There’s no doubt coping with difficult (and often embarrassing) gut issues can cause stress but unfortunately the story often doesn’t end there. Without realising it you may be caught up in a cycle of ever-increasing symptoms being impacted by your mood, your diet and the health of the bacteria in your gut. By learning to recognise the cycle, you can start to break free from it.
How does stress affect gut health?
Stress isn’t just an emotional problem, it also affects our physical health and can cause an imbalance in the bad and good bacteria in our gut – both directly and indirectly as a result of the poorer food choices we tend to make when stressed (think high fat, high sugar comfort foods and increased alcohol consumption).
The resulting imbalance in gut bacteria can not only increase digestive issues - such as bloating, abdominal pain, constipation and diarrhoea - but it can also cause more stress.
How does gut health affect stress?
The gut and brain are connected by the vagus nerve which relays signals in both directions. When our gut bacteria are balanced and diverse, they create mood enhancing neurotransmitters - including dopamine, serotonin and GABA – and send them along the vagus nerve to the brain, where they help us feel better. When our gut is out of balance, and we are low in these neurotransmitters, we are more prone to stress, anxiety and depression.
How can we break the cycle?
- The ‘psychobiotic diet’: We can’t always avoid life’s stressors but by eating well we can boost our mental reserves to help deal with them. I often recommend a plant-based predominant ‘psychobiotic diet’. It’s a way of eating to boost your gut bacteria and, in turn, your mood. At the base of the psychobiotic food ‘pyramid’ are the foods we should eat the most of, every day – fruit, vegetables and whole grains. The next levels on a traditional psychobiotic diet are made up of fish, seafood and fermented foods to be eaten often, followed by poultry, dairy and eggs which are to be eaten only weekly, and finally sugar and red meat which should only be eaten rarely. I recommend keeping the base of fruits, vegetables, wholegrains and fermented foods - whilst substituting the other foods, where feasible, with legumes, nuts and seeds, herbs and spices and soy-based foods like tofu and tempeh. A predominantly plant-based diet, full of gut-friendly prebiotics, is most effective for mental health, stress and overall health.
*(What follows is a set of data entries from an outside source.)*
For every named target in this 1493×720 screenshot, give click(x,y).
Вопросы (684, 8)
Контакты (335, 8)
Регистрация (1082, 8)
- Food rules for sensitive guts: Sometimes foods that are good for the gut and for mental health - such as some fruits, vegetables and wholegrains - can lead to bloating and pain in those with sensitive guts. However, cutting out food groups can be counter-productive and negatively impact the balance of gut bacteria. Keep a detailed food, mood and symptom diary for a week to get a clearer insight into triggers and request a referral to a dietitian to help you control your symptoms while ensuring the healthiest diet possible. An evidence-based food supplement containing ‘good’ bacteria may also help support your gut and break the cycle.
- Find new coping mechanisms: What works best will vary from person to person but yoga, mindfulness and talking therapies such as CBT have all been shown to be effective in managing stress. Simple breathing exercises may also help by boosting the tone of the vagus nerve and the good bacteria in the gut.
- Get the right help: It’s important to see your GP to check for underlying causes of gut and mood issues. They may also be able to refer you to a dietitian or for psychological services. Nutritional psychiatrists, certified lifestyle medicine physicians and functional medicine doctors can also be helpful, showing you the best ways to help yourself.